A couple of unexpected consequences...
- Vegas takes a bath on the game, since they are unaware of our split squad action, they still have the spread at 14+ pts.

- One of our stalwart TT members, who shall remain un-named (TexanBill), makes an abs-so-lute killing but gives it all back during his post-game visits to certain "gentlemen's establishments". He doesn't remember any of it.
:D
 

Texn4life

All Pro
If a little kid prays that the Jags start winning and we have a virtual re-enactment of Angels in the Outfield with football instead of baseball with angels magically helping and guiding the players. Then, God trades the ghost of Walter Payton to the Jags to help out sneaking into Jennings body and toting the pill like the good ole days. With all of that they'd probably have a 75% chance of winning. If they get the ghost of Lombardi too then we're screwed.
 

drs23

Veteran
Sorry this scenario is highly unlikely. To wit:

- The first string is sent to handle the invasion, which it does successfully since Wade is in charge of tactics. In fact, they make it back to see the whole 4th qtr. But they can't play since they were declared inactive.

- Our second string and a few practice squaddies play the Jags. Kubiak gives them holy hell because they only win by 7. The Pink Soapers briefly appear...

A couple of unexpected consequences...
- Vegas takes a bath on the game, since they are unaware of our split squad action, they still have the spread at 14+ pts.

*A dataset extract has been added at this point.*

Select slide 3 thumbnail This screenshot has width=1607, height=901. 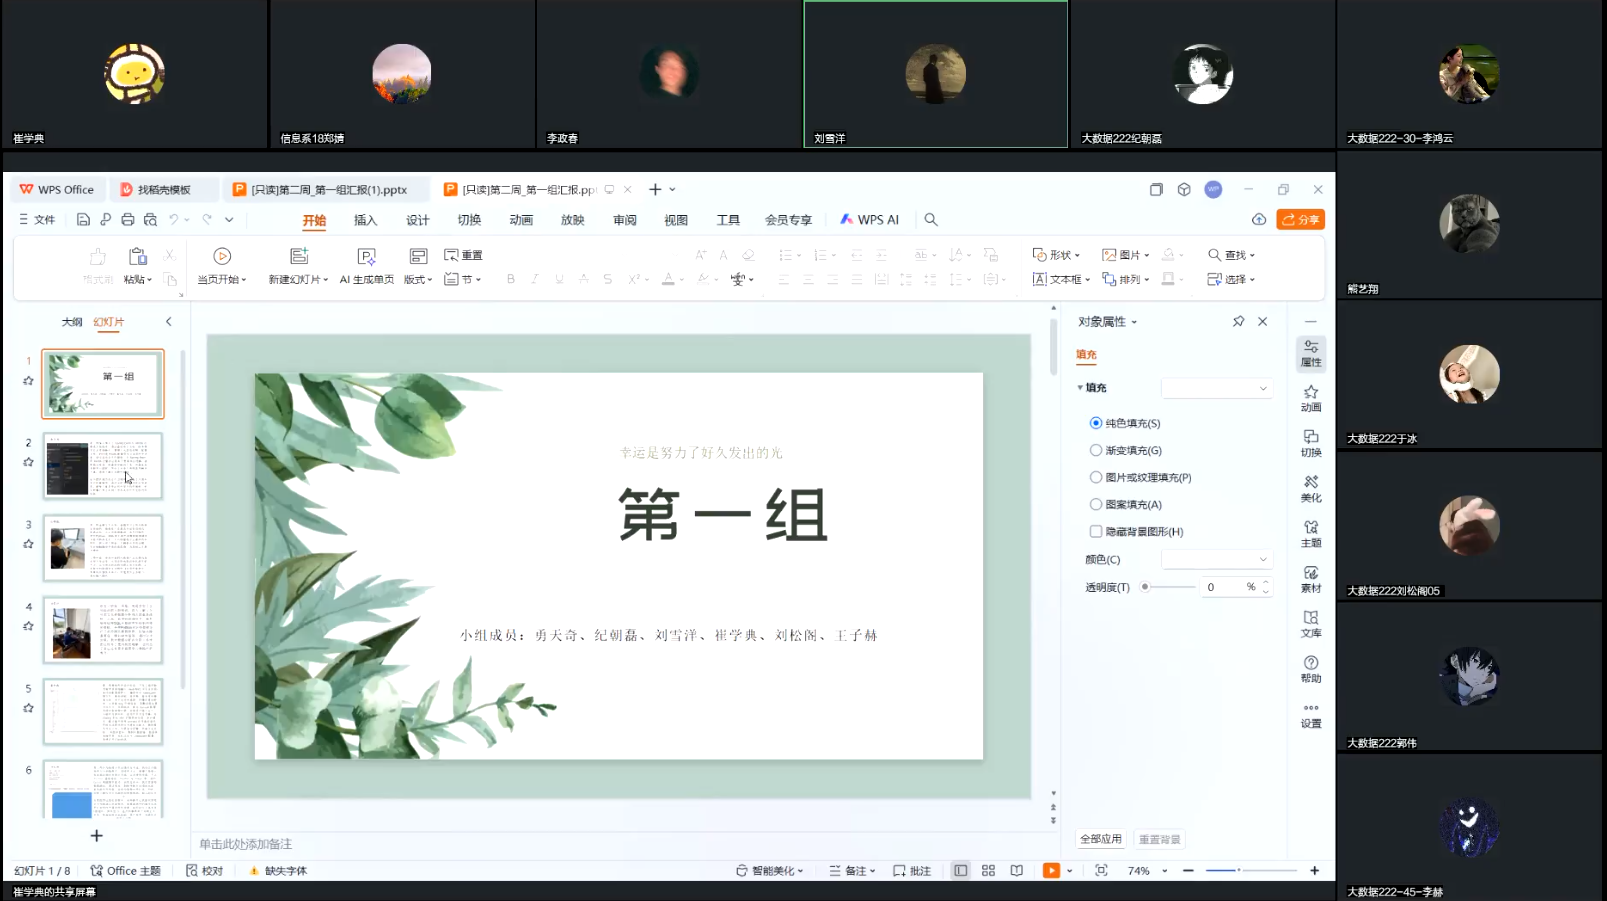coord(103,548)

- One of our stalwart TT members, who shall remain un-named (TexanBill), makes an abs-so-lute killing but gives it all back during his post-game visits to certain "gentlemen's establishments". He doesn't remember any of it.
:D
Well done sir, I spewed some damn good brew. :clap:

msr
 

NastyNate

I go kerplunk
Here's where we list out all the ridiculous circumstances that would have to take place for the Jaguars to actually beat the Texans this Sunday.


I'll go first:

1. Mexico invades Texas, instead of sending any sort of military the governments involved decide it would be much easier to just send the Bulls on Parade to run them back out of town. Of course, they would be successful but they can only dominate one team per week so the Jaguars would win by forfeit.
I hope you feel ridiculous now. Don't ever jinx us like this again. Richard!!!
 
Haaaaaaaaaaaaaaaaaaaaaaaaaahahahaa

Sorry.

Pretty good game though huh? Overtime crazy games like that are way better than blowouts. Let's just say it, the Texans completely over looked the Jags who gameplanned like it was their Super Bowl.

Gabbert actually did pretty well, he got out quick so the Jags could put in their real starter. Nice change up, fooled Wade all game long. Texans got smoked on a bunch of blitz attempts. Barely generated any pass rush. Not a good game for the defense.

Andre the Giant. Rainmaker, when it rains it pours.